DATASET ENTRIES section start

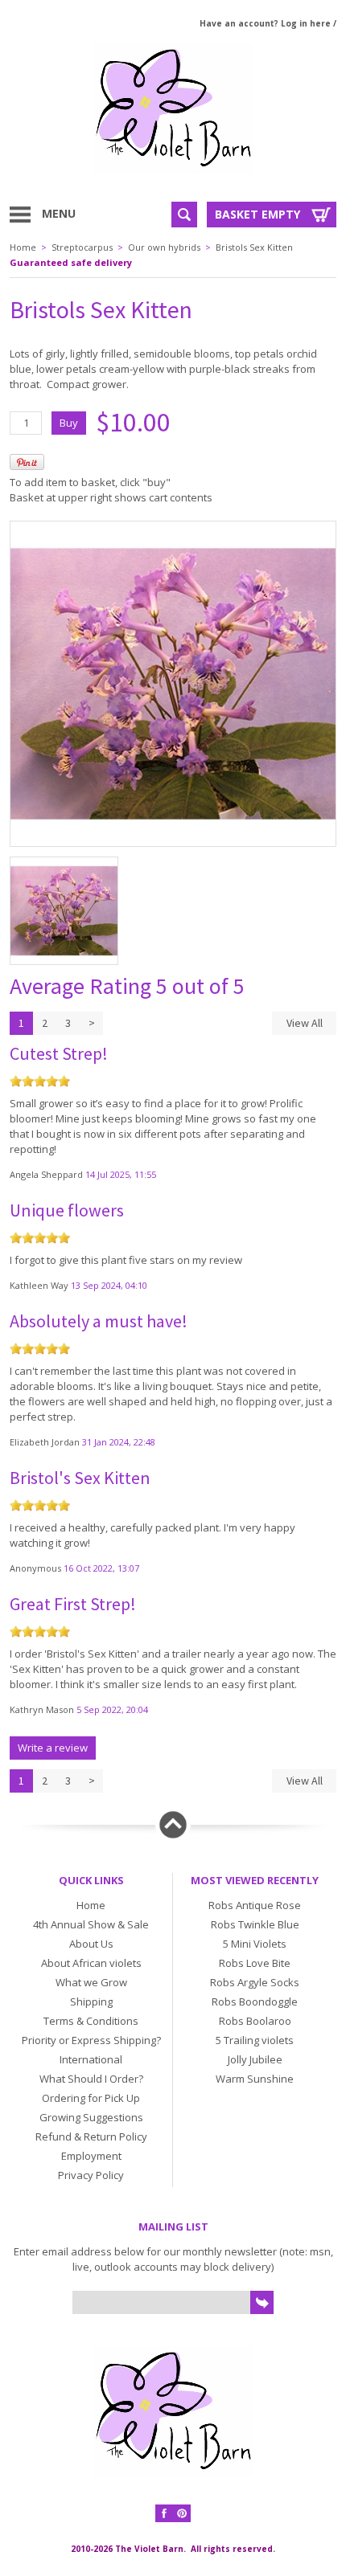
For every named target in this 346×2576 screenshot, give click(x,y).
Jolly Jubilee (255, 2059)
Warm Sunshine (255, 2078)
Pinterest (182, 2513)
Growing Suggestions (91, 2117)
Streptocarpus (82, 247)
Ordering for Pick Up (91, 2098)
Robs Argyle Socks (254, 1982)
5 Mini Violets (254, 1943)
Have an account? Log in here (265, 23)
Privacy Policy (91, 2175)
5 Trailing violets (255, 2040)
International (91, 2059)
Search (184, 214)
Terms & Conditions (90, 2021)
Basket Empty (257, 214)
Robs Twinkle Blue (255, 1924)
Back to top (173, 1824)
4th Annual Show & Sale (91, 1924)
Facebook (164, 2513)
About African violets (91, 1963)
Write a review (53, 1747)
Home (23, 247)
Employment (91, 2156)
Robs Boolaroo (255, 2021)
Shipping (91, 2001)
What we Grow (91, 1982)
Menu (59, 213)
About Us (91, 1943)
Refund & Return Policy (91, 2136)
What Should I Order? (91, 2078)
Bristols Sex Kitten (254, 247)
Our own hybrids (164, 247)
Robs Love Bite (254, 1963)
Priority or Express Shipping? (91, 2040)
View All (304, 1023)
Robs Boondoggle (255, 2001)
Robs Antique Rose (254, 1905)
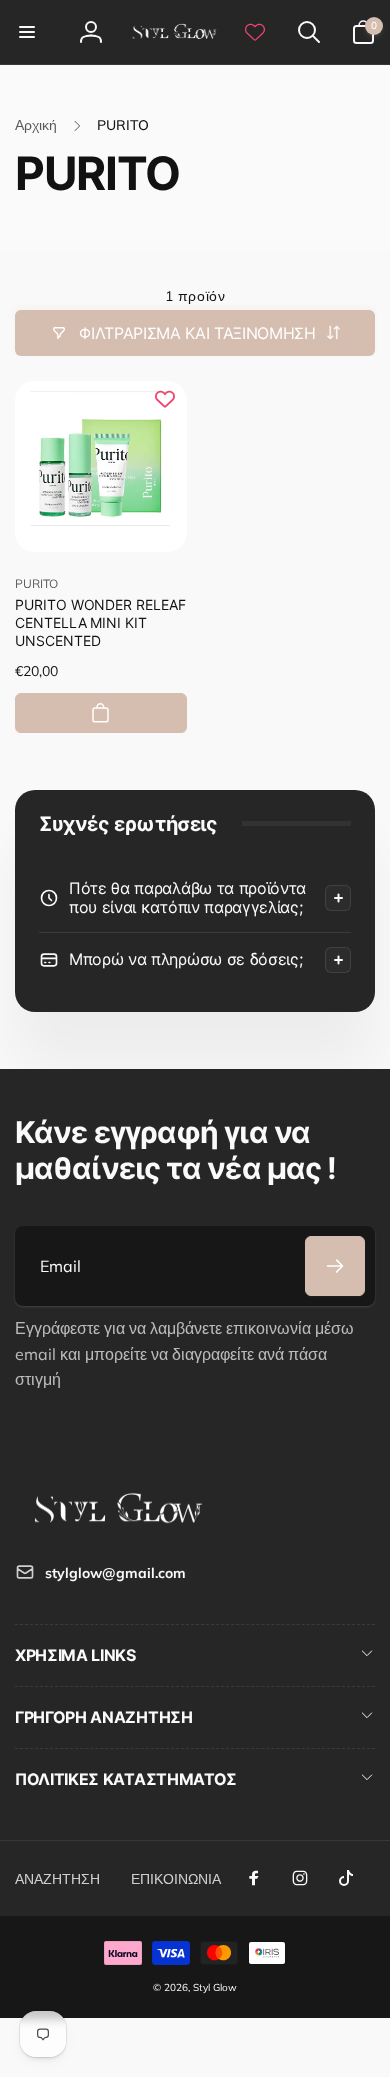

DATASET ENTRIES section end

• _PROBLEM TO WORK ON_
Return, with no change at all, every line in the entries above from the line containing "Employment (91, 2156)" through the line containing "View All (304, 1023)".

• _EXPECTED ANSWER_
Employment (91, 2156)
Robs Boolaroo (255, 2021)
Shipping (91, 2001)
What we Grow (91, 1982)
Menu (59, 213)
About Us (91, 1943)
Refund & Return Policy (91, 2136)
What Should I Order? (91, 2078)
Bristols Sex Kitten (254, 247)
Our own hybrids (164, 247)
Robs Love Bite (254, 1963)
Priority or Express Shipping? (91, 2040)
View All (304, 1023)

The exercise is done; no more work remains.